Thanks to efficiency, we’re already on track to meet President Obama’s target of a 17 percent reduction in carbon pollution by 2020. That’s progress, but scientists agree we need to do more in order to stabilize the climate. We can get there if we really put efficiency to work—and studies show we have plenty of opportunity to do so.
President Obama made efficiency a cornerstone of his climate plan because he knows it works. The next big opportunity for energy efficiency is our homes and buildings, which are responsible for about one-third of U.S. global warming emissions. Tightening building energy codes and upgrading our homes and buildings with better insulation, energy-efficient equipment and appliances will reduce energy waste, save money for owners and tenants, and bring down carbon pollution. A new model building energy code, jointly proposed by NRDC and several leading homebuilders, could cut home energy use up to 20 percent, and, by 2030, reduce as much carbon pollution as 158 power plants produce in a year.
Federal and state governments can move things along faster by continuing to update efficiency standards for vehicles, buildings and appliances. But ironically, most utilities are penalized when they help their customers become more efficient, because electricity rates are set with a target revenue in mind. If customers use less electricity, utilities’ revenues fall short. Regulators can fix this disincentive by allowing for small yearly rate adjustments to correct for changes in sales, ensuring that utilities and customers who do the right thing aren’t penalized. Half the states have measures like this in place for some utilities, but progress has been slow. And only two publicly owned utilities, in Los Angeles and Glendale, have made the change.
When we get more efficient, good things happen. Our existing efficiency efforts are already saving Americans hundreds of billions of dollars a year, creating hundreds of thousands of jobs, and reducing carbon pollution, all while costing far less than developing new sources of energy.
In contrast, continuing to burn coal and oil in our power plants and gas tanks costs us more than $100 billion each year in premature death and illness, hospital bills, work days lost, and other health costs.
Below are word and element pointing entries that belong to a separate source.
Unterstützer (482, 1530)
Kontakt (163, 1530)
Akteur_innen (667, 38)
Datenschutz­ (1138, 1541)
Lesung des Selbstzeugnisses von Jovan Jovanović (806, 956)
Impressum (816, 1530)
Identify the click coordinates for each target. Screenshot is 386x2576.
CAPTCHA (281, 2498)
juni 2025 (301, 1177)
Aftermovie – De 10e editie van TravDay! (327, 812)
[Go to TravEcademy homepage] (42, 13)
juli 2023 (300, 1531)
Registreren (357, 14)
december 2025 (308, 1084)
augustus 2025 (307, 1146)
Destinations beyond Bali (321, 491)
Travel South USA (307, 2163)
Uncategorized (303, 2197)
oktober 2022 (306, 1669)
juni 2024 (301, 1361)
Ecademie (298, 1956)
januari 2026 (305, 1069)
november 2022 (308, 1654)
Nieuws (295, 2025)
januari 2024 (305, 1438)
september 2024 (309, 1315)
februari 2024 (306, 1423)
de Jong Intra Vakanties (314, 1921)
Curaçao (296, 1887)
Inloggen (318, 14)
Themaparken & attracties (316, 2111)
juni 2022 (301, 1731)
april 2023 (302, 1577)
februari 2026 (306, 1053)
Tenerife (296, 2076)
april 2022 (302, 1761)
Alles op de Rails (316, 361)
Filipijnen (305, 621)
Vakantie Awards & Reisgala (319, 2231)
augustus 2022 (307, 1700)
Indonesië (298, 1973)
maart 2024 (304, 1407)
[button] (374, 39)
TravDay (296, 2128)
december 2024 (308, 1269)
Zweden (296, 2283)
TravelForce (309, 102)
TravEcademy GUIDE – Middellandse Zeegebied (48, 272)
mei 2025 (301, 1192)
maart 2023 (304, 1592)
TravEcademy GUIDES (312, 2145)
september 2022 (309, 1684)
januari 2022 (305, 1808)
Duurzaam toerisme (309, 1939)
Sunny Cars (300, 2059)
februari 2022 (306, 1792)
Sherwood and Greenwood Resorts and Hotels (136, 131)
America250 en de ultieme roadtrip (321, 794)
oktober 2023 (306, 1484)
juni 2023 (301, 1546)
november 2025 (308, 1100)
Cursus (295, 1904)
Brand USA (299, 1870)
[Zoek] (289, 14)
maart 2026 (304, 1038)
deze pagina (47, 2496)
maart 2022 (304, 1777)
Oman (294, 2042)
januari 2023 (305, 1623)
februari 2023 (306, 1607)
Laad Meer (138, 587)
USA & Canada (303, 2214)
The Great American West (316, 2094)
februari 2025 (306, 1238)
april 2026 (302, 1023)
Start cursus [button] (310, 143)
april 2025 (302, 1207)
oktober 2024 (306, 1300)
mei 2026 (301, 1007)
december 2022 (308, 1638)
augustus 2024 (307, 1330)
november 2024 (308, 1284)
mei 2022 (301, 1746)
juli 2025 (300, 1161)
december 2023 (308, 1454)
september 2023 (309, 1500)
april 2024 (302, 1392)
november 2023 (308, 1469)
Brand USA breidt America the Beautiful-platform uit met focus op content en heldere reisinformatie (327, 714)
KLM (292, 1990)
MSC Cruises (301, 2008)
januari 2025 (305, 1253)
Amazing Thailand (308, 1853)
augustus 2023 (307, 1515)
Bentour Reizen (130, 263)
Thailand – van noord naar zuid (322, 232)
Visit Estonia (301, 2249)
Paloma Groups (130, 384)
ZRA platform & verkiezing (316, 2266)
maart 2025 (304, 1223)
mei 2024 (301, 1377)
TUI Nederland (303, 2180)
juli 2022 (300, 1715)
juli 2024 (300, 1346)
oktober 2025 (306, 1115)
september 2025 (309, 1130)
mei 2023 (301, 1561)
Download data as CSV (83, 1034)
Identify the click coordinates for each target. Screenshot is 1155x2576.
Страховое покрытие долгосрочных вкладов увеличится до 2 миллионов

That figure doesn’t include the billions of dollars in damage from extreme weather, which is fueled by carbon pollution (and cost taxpayers nearly $100 billion in 2012), the national security costs of our oil addiction, and the harm done to ecosystems from power plant and vehicle pollution.
When it comes to energy, it makes sense to focus on what works. Energy efficiency should be our priority, not another checkbox on the list. It’s the cleanest, most cost-effective, most productive energy resource we have, and we need to use more of it.